# Ron's Optimization for Multilinear Extension Evaluation
**Author's Note:** *This article builds directly on concepts established in **Part 1: Multilinear Polynomial Extension and Direct Evaluation**. If you haven't read that yet, I strongly advise starting there to understand the definition of the MLE and the naive direct evaluation method. This part focuses on optimization strategies proposed by Ron Rothblum.*
<br/>
<br/>
In Part 1, we implemented the "Direct Evaluation" of a Multilinear Extension (MLE).

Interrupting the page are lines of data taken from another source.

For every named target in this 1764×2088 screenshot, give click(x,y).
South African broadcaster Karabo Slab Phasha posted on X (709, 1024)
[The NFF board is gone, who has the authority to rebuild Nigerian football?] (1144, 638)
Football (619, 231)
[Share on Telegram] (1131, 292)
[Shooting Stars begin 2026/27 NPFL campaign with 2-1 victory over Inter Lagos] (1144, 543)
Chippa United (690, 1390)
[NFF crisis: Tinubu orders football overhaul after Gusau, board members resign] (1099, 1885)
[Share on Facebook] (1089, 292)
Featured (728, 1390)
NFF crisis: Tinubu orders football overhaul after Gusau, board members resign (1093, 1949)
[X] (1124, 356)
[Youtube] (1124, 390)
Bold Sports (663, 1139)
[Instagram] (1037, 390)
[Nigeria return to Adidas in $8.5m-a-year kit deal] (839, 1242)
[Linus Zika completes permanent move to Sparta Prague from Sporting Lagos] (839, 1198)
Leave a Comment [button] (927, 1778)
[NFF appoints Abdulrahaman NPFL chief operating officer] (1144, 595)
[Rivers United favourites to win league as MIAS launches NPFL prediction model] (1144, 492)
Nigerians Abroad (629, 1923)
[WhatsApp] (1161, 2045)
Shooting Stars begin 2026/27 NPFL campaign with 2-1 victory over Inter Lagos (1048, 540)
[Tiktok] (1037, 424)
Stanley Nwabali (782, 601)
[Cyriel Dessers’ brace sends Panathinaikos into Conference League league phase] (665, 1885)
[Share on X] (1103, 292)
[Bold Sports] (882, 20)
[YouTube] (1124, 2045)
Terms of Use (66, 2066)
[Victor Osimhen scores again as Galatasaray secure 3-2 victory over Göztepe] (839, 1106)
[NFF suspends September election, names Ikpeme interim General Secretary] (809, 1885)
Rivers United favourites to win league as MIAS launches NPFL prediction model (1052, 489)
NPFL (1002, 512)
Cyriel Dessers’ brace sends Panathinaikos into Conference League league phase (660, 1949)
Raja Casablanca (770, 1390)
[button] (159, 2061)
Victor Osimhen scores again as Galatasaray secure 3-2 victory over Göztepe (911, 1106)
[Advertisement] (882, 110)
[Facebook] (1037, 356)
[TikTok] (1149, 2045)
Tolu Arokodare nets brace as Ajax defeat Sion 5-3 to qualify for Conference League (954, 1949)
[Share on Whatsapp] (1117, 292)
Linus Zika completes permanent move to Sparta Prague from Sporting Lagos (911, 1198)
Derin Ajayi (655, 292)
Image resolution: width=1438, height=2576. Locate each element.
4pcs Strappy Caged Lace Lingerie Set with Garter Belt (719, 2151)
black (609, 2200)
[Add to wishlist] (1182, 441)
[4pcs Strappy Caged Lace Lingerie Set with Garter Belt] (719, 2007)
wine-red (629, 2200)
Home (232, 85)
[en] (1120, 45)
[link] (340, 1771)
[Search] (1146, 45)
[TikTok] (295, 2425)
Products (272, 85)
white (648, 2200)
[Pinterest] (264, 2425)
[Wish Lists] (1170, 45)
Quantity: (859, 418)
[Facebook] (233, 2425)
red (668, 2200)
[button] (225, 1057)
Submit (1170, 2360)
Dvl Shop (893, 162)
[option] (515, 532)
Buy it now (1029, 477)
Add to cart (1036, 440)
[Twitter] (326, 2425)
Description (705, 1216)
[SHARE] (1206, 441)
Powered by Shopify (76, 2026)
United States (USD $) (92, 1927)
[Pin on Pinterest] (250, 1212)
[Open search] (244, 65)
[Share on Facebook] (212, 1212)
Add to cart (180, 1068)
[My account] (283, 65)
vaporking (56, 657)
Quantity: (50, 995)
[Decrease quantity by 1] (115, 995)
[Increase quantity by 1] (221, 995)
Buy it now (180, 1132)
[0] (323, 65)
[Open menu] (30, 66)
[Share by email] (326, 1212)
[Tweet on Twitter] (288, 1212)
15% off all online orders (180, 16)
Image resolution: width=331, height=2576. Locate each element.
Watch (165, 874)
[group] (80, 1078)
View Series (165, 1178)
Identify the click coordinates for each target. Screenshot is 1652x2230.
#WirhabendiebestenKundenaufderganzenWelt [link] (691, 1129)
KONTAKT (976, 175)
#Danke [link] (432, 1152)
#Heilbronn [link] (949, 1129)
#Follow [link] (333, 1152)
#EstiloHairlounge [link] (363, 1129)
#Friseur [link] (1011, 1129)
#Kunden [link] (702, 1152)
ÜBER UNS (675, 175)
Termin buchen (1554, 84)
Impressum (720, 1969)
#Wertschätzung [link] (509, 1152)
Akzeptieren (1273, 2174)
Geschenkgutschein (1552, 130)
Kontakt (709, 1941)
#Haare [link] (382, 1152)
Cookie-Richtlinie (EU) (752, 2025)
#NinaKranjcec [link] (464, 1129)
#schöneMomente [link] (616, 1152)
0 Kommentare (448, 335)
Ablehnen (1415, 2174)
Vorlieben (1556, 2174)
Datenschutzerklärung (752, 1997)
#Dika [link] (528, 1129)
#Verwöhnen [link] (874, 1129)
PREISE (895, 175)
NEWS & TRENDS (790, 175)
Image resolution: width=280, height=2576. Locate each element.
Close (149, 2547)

While mathematically clear, that approach suffers from a significant bottleneck: it requires $O(m \cdot 2^m)$ field multiplications.
In the context of Zero-Knowledge Proofs (like Spartan or checking Sumcheck protocols), the prover often works with large polynomials ($m \approx 20+$). At this scale, the difference between $m \cdot 2^m$ and $2^m$ is a factor of 20x or more. Standard Dynamic Programming (DP) can achieve $O(2^m)$ speed but often at the cost of $O(2^m)$ memory—a prohibitive cost for large zkVMs.
In this post, we explore an elegant optimization I call **Ron’s Method** (from [Rothblum](https://eprint.iacr.org/2024/1103.pdf)). This technique allows us to evaluate the MLE in **linear time** $O(2^m)$ with **constant extra memory** $O(1)$ (relative to the input size) by utilizing **Gray Codes**.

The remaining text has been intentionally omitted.